Now create some data that represent a trial that escalates without any reports of toxicity, and fit the revised model …
no_tox_data <- Data(
doseGrid = c(1, 3, 5, 10, 15, 20, 25, 40, 50, 80, 100),
x = c(c(1, 3, 5, 10, 15, 20), rep(c(25, 40, 50, 80, 100), each = 3)),
y = rep(0, 21),
cohort = as.integer(c(1:6, rep(7:11, each = 3))),
ID = as.integer(1:21)
)
no_tox_samples <- mcmc(no_tox_data, revised_model, default_mcmc_options)

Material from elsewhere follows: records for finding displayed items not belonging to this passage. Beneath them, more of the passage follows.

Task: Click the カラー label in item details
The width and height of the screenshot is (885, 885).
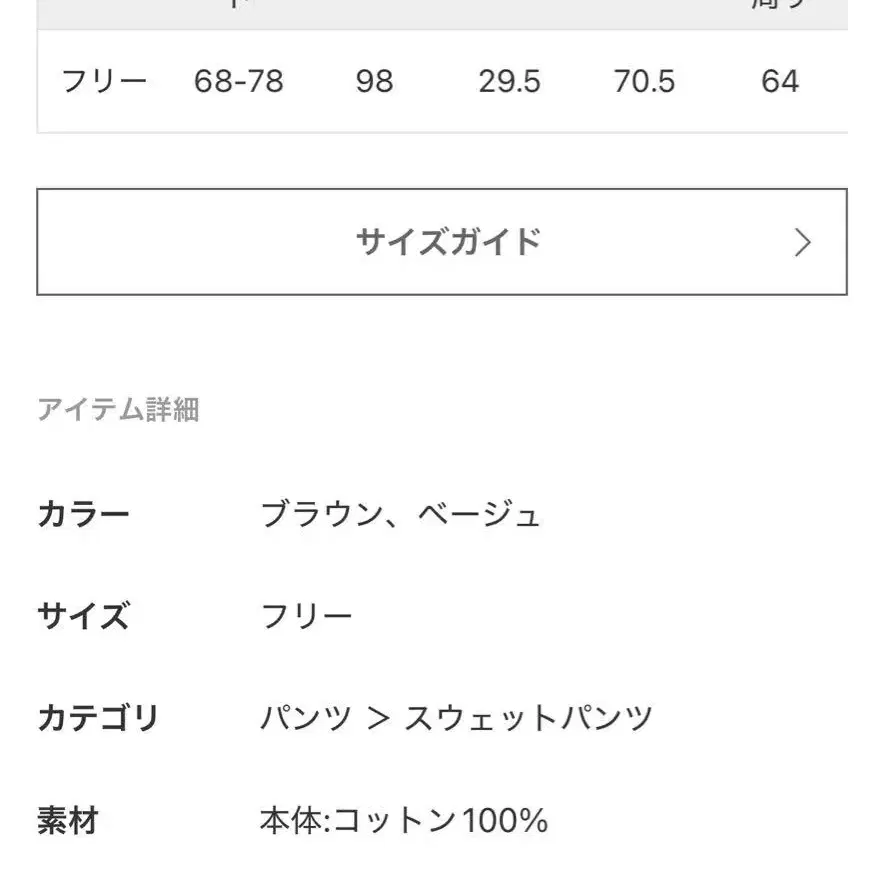Action: click(83, 515)
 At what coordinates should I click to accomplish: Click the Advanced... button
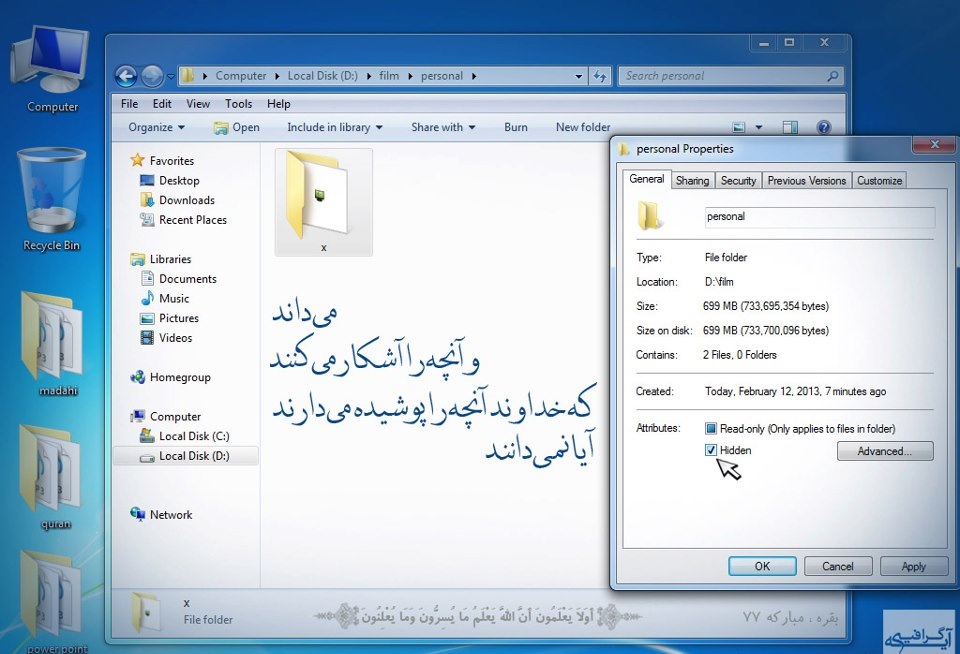pos(884,452)
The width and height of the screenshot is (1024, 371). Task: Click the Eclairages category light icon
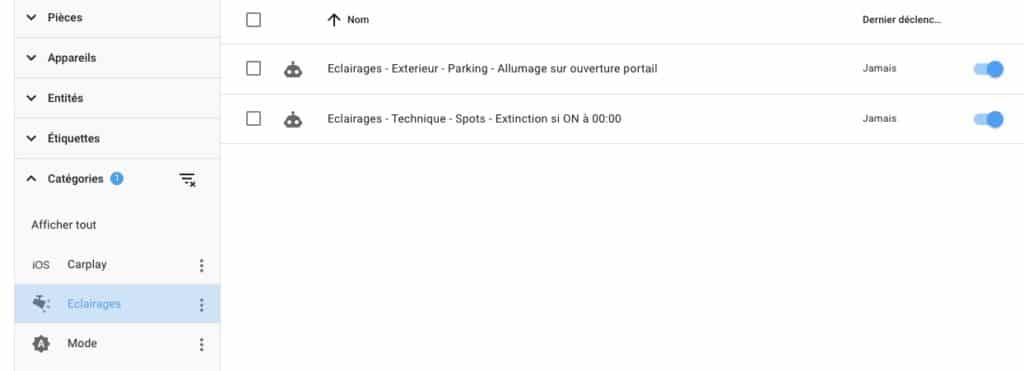tap(41, 304)
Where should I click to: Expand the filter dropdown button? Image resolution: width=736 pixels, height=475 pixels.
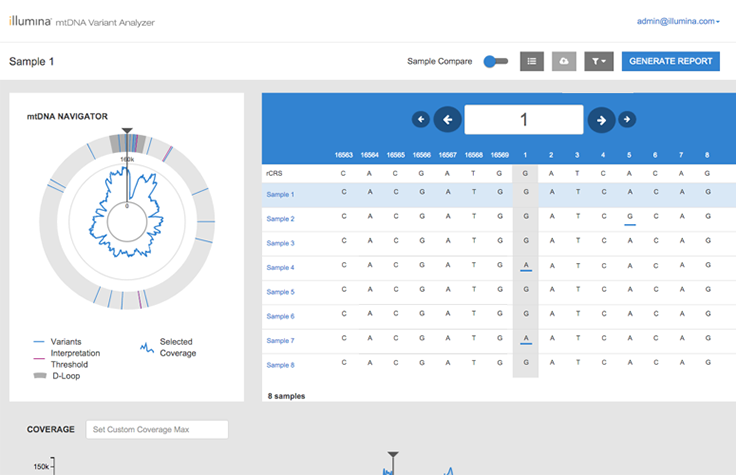pos(599,62)
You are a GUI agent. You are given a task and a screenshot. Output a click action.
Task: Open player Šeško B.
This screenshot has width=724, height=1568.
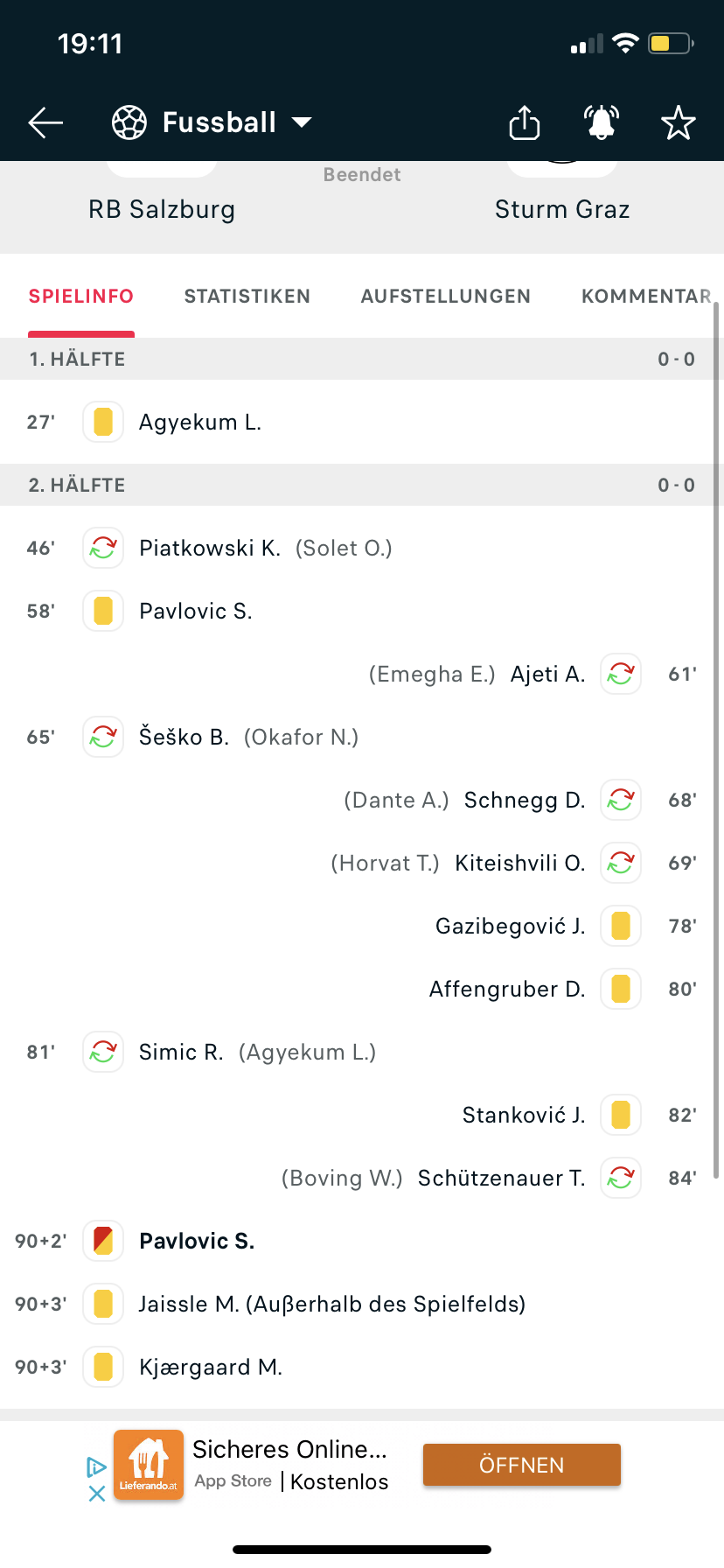click(184, 737)
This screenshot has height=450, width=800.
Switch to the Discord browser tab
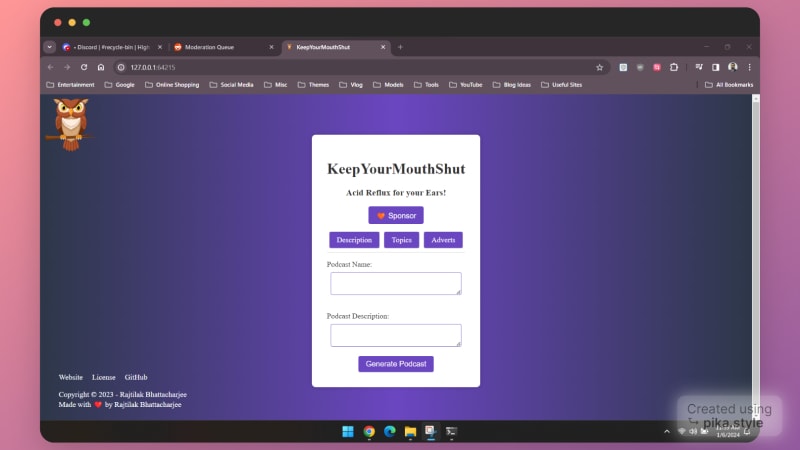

recommended_dose <- nextBest(
next_best,
doselimit = Inf,
samples = no_tox_samples,
model = initial_model,
data = no_tox_data
)
recommended_dose$probs
#> dose target overdose
#> [1,] 1 0.000 0.000
#> [2,] 3 0.000 0.000
#> [3,] 5 0.000 0.000
#> [4,] 10 0.000 0.000
#> [5,] 15 0.000 0.000
#> [6,] 20 0.000 0.000
#> [7,] 25 0.000 0.000
#> [8,] 40 0.019 0.000
#> [9,] 50 0.090 0.000
#> [10,] 80 0.335 0.022
#> [11,] 100 0.388 0.135
stopTrial(stopping_trial, recommended_dose$value, no_tox_samples, initial_model, no_tox_data)
#> [1] TRUE
#> attr(,"message")
#> attr(,"message")[[1]]
#> attr(,"message")[[1]][[1]]
#> [1] "Number of cohorts is 11 and thus reached the prespecified minimum number 3"
#>
#> attr(,"message")[[1]][[2]]
#> [1] "Probability for target toxicity is 39 % for dose 100 and thus below the required 50 %"
#>
#>
#> attr(,"message")[[2]]
#> [1] "Number of patients is 21 and thus reached the prespecified minimum number 20"
#>
#> attr(,"individual")
#> attr(,"individual")[[1]]
#> [1] FALSE
#> attr(,"message")
#> attr(,"message")[[1]]
#> [1] "Number of cohorts is 11 and thus reached the prespecified minimum number 3"
#>
#> attr(,"message")[[2]]
#> [1] "Probability for target toxicity is 39 % for dose 100 and thus below the required 50 %"
#>
#> attr(,"individual")
#> attr(,"individual")[[1]]
#> [1] TRUE
#> attr(,"message")
#> [1] "Number of cohorts is 11 and thus reached the prespecified minimum number 3"
#> attr(,"report_label")
#> [1] "≥ 3 cohorts dosed"
#>
#> attr(,"individual")[[2]]
#> [1] FALSE
#> attr(,"message")
#> [1] "Probability for target toxicity is 39 % for dose 100 and thus below the required 50 %"
#> attr(,"report_label")
#> [1] "P(0.2 ≤ prob(DLE | NBD) ≤ 0.35) ≥ 0.5"
#>
#> attr(,"report_label")
#> [1] NA
#>
#> attr(,"individual")[[2]]
#> [1] TRUE
#> attr(,"message")
#> [1] "Number of patients is 21 and thus reached the prespecified minimum number 20"
#> attr(,"report_label")
#> [1] "≥ 20 patients dosed"
#>
#> attr(,"report_label")
#> [1] NA
More importantly, these results illustrate something that should have been obvious from the outset: expecting the trial to identify the MTD definitively in fewer than 20 participants is unrealistic (unless the MTD is very much towards the left hand - lower - end of the dose grid) because it takes almost 20 participants to travel from the lower end of the dose grid to the upper. Ignoring the plateauing mentioned in the previous paragraph, the increments rule we defined means that we need at least one participant at doses of 1, 3, 5, 10, 15 and 20 mg, and three at each of 25, 40, 50, 80 and 100 mg. That’s a total of 6 x 1 + 5 x 3 = 21 participants. So we hit the futility limit before we finish escalation over the dose grid, even if no DLTs are reported. That’s simply not realistic.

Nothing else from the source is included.